L'entreprise cible à la fois les PME et les ETI, des entreprises allant de 10 à 1500 salariés. Parmi ses références, elle revendique à la fois des pure player numériques, comme BlaBlaCar, Cityscoot, ManoMano, Frichti ou Lydia. Mais aussi, et c'est assez nouveau, des entreprises click and mortar, telles Prisma Media, Cap Retraite ou les agences immobilières Stéphane Plaza Immobilier. La plateforme cloud se déploie sur les principales géographies, que ce soit en Amérique, en Asie ou en Europe (et notamment en France). "Le client a par ailleurs la possibilité de stocker chez lui ses données d'appel s'il le souhaite", ajoute Jonathan Anguelov.

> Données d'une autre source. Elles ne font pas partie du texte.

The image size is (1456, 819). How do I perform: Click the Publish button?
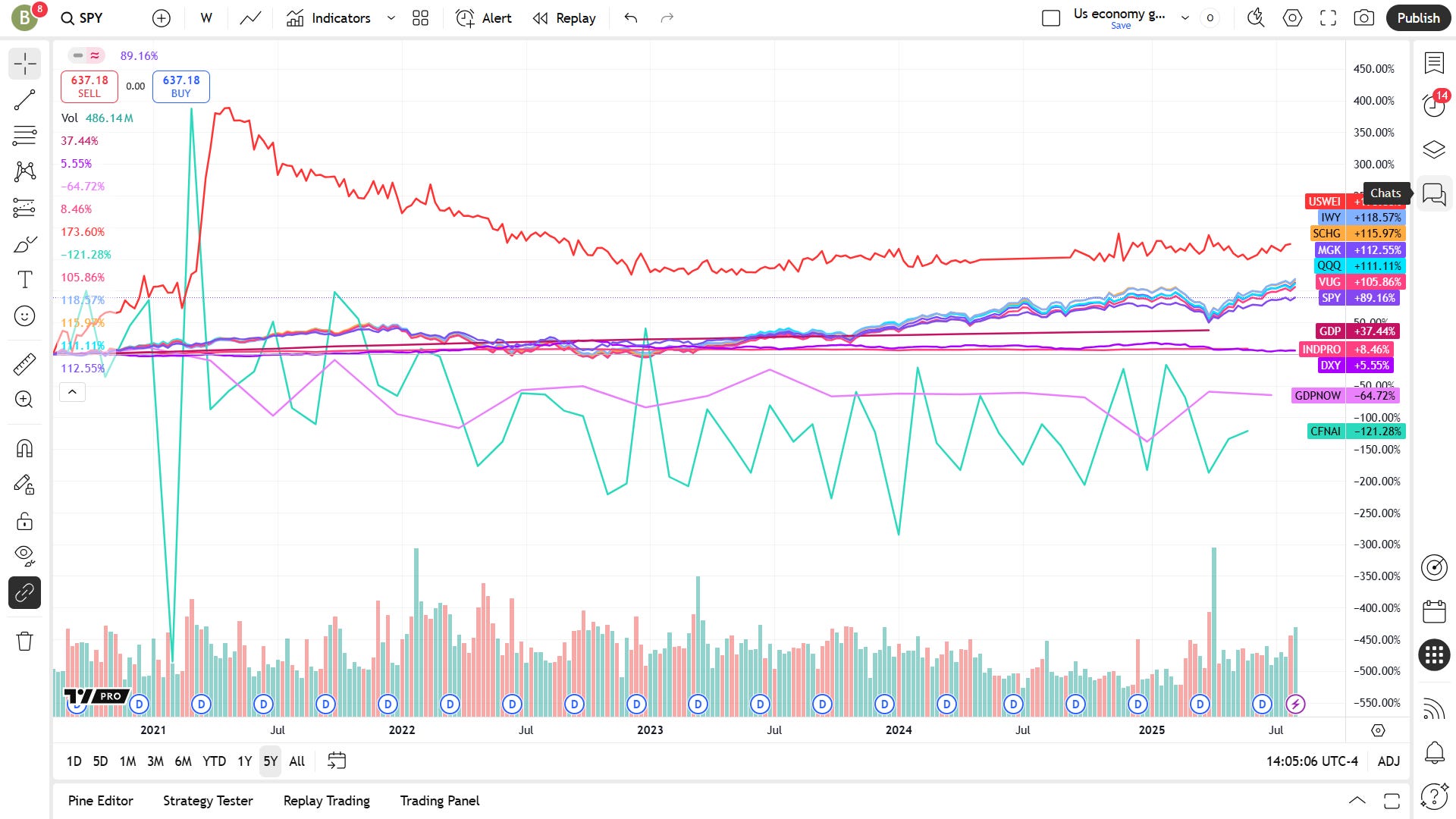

Fort d'une croissance de 100% depuis trois ans, Aircall enregistre 90% de son chiffre d'affaires à l'international. Environ un tiers de son activité est réalisé aux Etats-Unis et 30% en Europe. Le reste se répartit entre l'Amérique Latine, l'Asie et l'Asie-Pacifique. Aux côtés de son siège de Paris qui compte environ 200 personnes et abrite sa R&D, Aircall a ouvert un bureau à New York en 2017, regroupant pour l'heure 100 salariés. A ces deux implantations va venir s'ajouter en 2021 un site à Sydney pour développer une présence commerciale en Australie. L'éditeur envisage également d'ouvrir un second laboratoire de R&D l'année prochaine, toujours en Europe. Objectif du groupe : améliorer son attractivité sur un marché de l'emploi qui reste très tendu dans le secteur numérique. De 300 collaborateurs aujourd'hui, Aircall prévoit de recruter 100 personnes supplémentaires d'ici la fin de l'année.

Pour la suite, Aircall a une priorité en tête : continuer à développer sa plateforme en gardant son indépendance. "Nous ne souhaitons pas nous faire racheter. Quant à l'IPO, c'est une voie clairement envisagée, mais pas à court terme. Pour le moment, la priorité c'est le produit", conclut Jonathan Anguelov.